Hypertension Underdiagnosed in Overweight, Obese Teens

Despite evidence supporting hypertension in overweight and obese adolescents as risk factors for heart disease, high blood pressure is underdiagnosed in these teenagers. New research presented at Kidney Week examined the extent of the underdiagnosis.

Brian Sykes, MD, a pediatrician with Nemours/A.I. duPont Hospital in Wilmington, DE, and his colleagues looked at hypertension diagnoses in overweight and obese adolescents cared for by Nemours Health Care System. They examined electronic medical records within Nemours and identified 6604 youth 12 to 17 years old with a BMI above the 85th percentile and with more than 3 documented blood pressure readings >120/80 mm Hg between 2010 and 2014. Only 3.8% (255) of these adolescents received a diagnosis of hypertension during the study period, while 96.2% (6349) were undiagnosed. Adolescents who were undiagnosed had lower BMIs and blood pressure readings. They were also less likely to be African American, have Medicaid, or be seen by subspecialists who manage blood pressure monitoring and treatment.
::::::::
## Requirement 1
Condense the paragraph of the hypertension article that begins "Brian Sykes, MD, a pediatrician" into a bulleted list that keeps its main facts.
## Requirement 2
Continue the hypertension article from the point where it ends.
::::::::
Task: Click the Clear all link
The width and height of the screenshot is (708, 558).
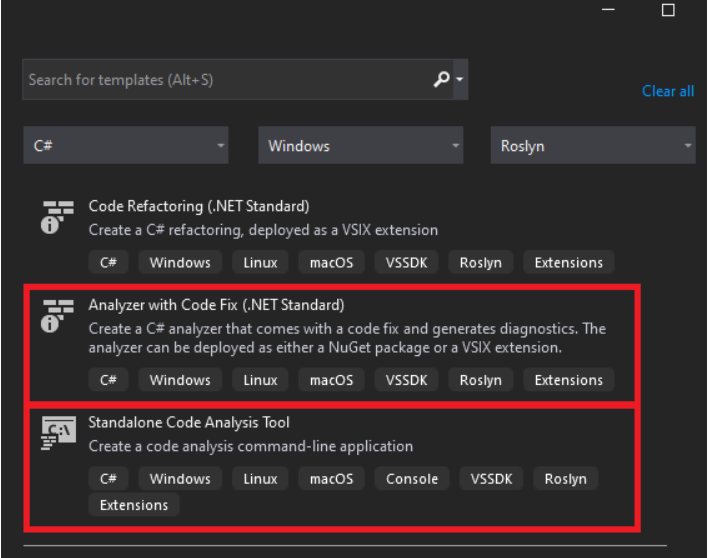Action: [x=667, y=91]
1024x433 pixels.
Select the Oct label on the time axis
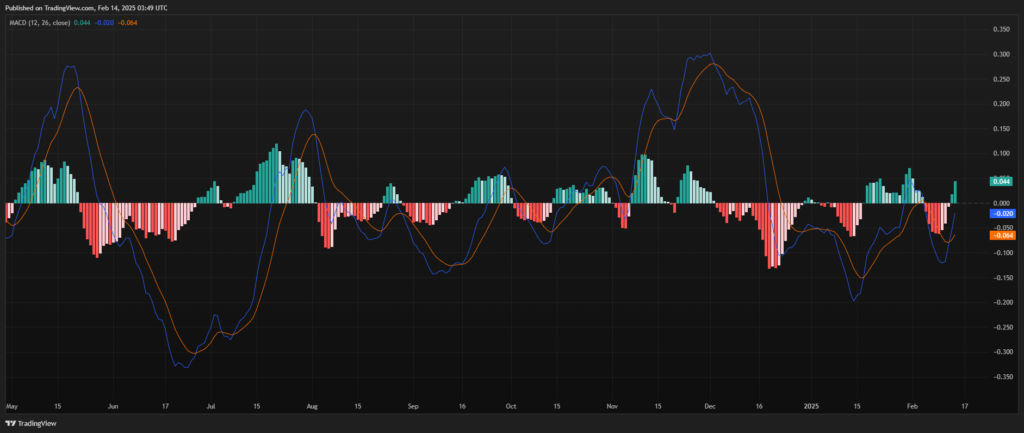[x=510, y=407]
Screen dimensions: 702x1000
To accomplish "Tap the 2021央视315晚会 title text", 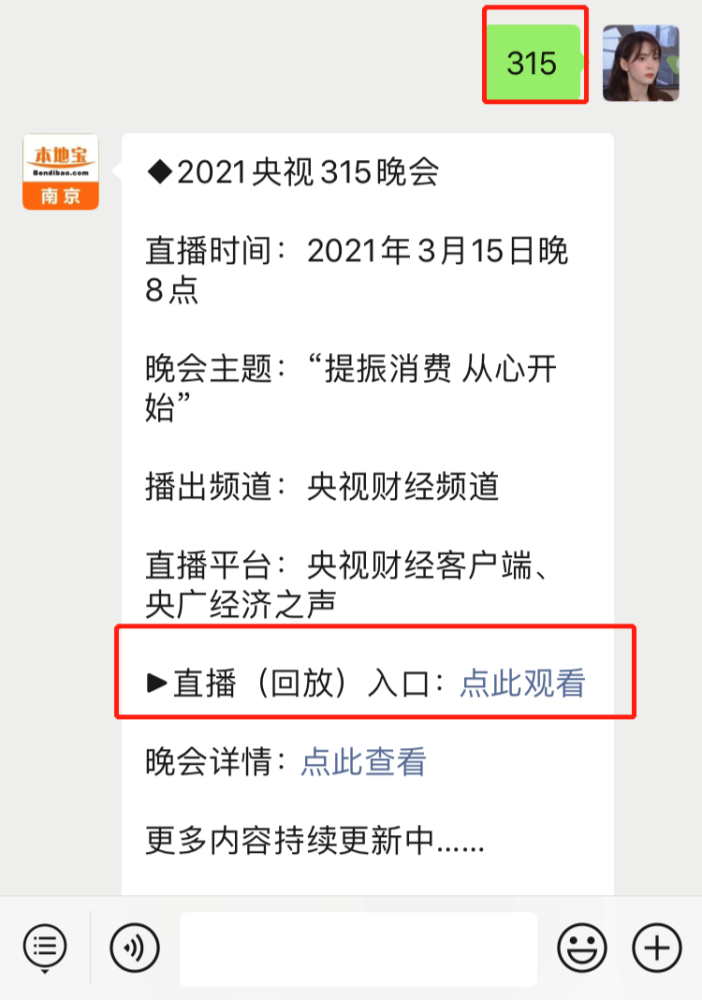I will (x=308, y=172).
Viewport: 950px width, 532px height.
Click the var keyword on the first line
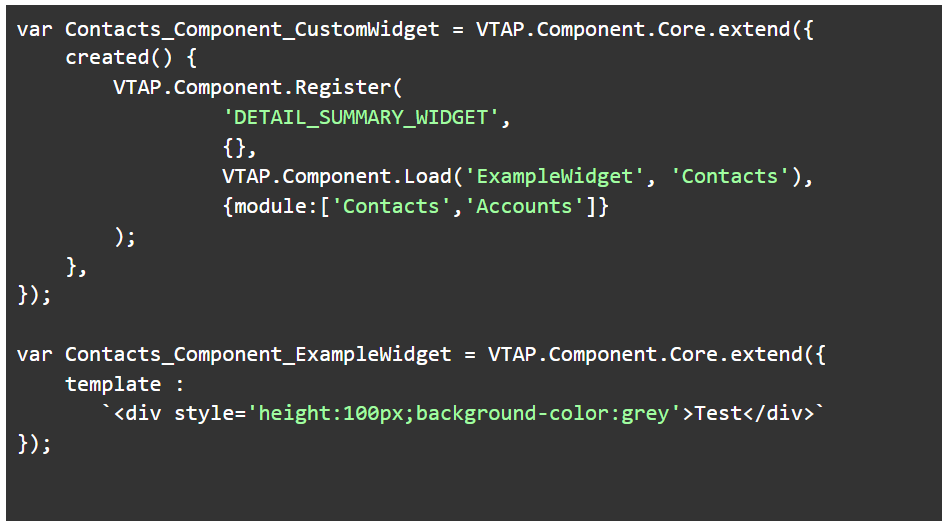pos(35,29)
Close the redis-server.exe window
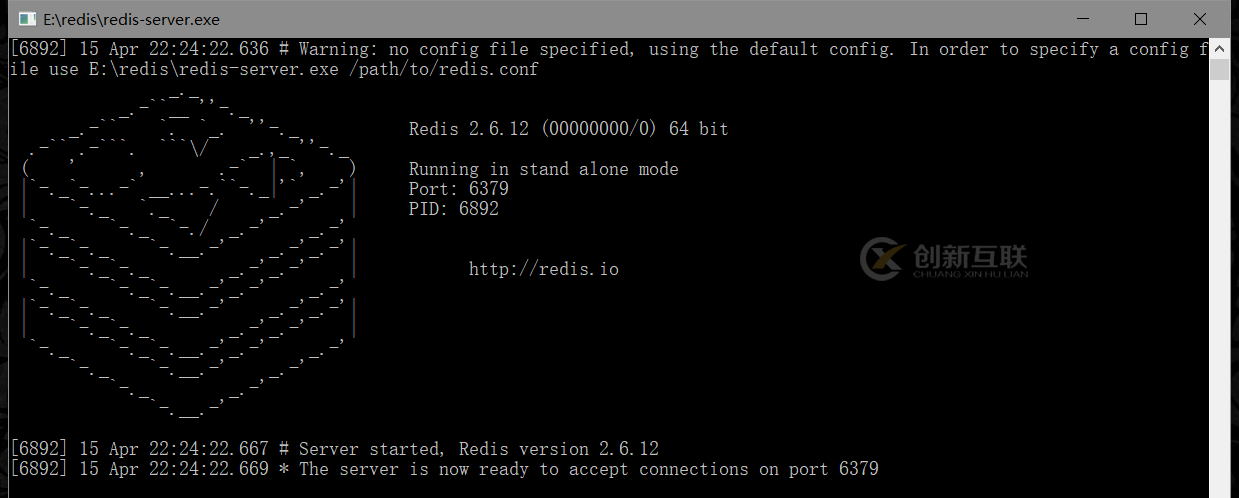Image resolution: width=1239 pixels, height=498 pixels. pos(1200,19)
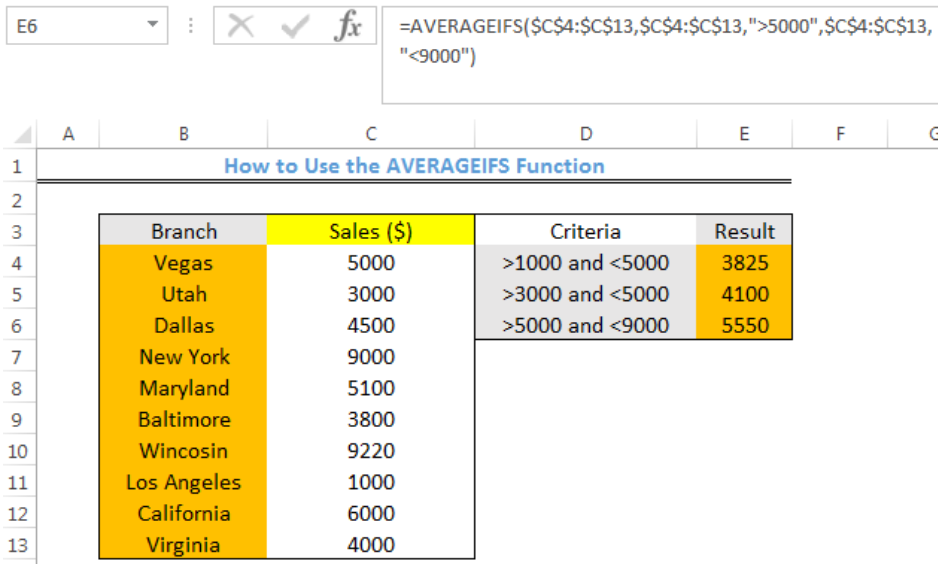The height and width of the screenshot is (571, 938).
Task: Click the formula bar resize dots handle
Action: 190,25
::::::::
## Written response 1
- Researchers: Brian Sykes, MD, a pediatrician with Nemours/A.I. duPont Hospital in Wilmington, DE, and colleagues
- Data source: electronic medical records of overweight and obese adolescents in the Nemours Health Care System
- Study group: 6604 youth aged 12 to 17 with a BMI above the 85th percentile and more than 3 documented blood pressure readings >120/80 mm Hg between 2010 and 2014
- Results: only 3.8% (255) were diagnosed with hypertension during the study period, and 96.2% (6349) were undiagnosed
- Undiagnosed adolescents had lower BMIs and blood pressure readings and were less likely to be African American, to have Medicaid, or to be seen by subspecialists who manage blood pressure monitoring and treatment

## Written response 2
“In a large pediatric health care system, hypertension in overweight and obese adolescents remains underdiagnosed despite evidence supporting both as independent risk factors for cardiovascular disease,” said Dr. Sykes. “It is crucial that additional resources and future efforts focus on improving detection and early recognition of hypertension in order to reduce cardiovascular morbidity and mortality in this at-risk population.”

Potential initiatives might include alert flags in electronic medical records for this at-risk population and additional educational workshops or seminars for clinicians.

“Under-Diagnosis of Hypertension in a Large Cohort of Overweight/Obese Adolescents” (Abstract SA-PO666).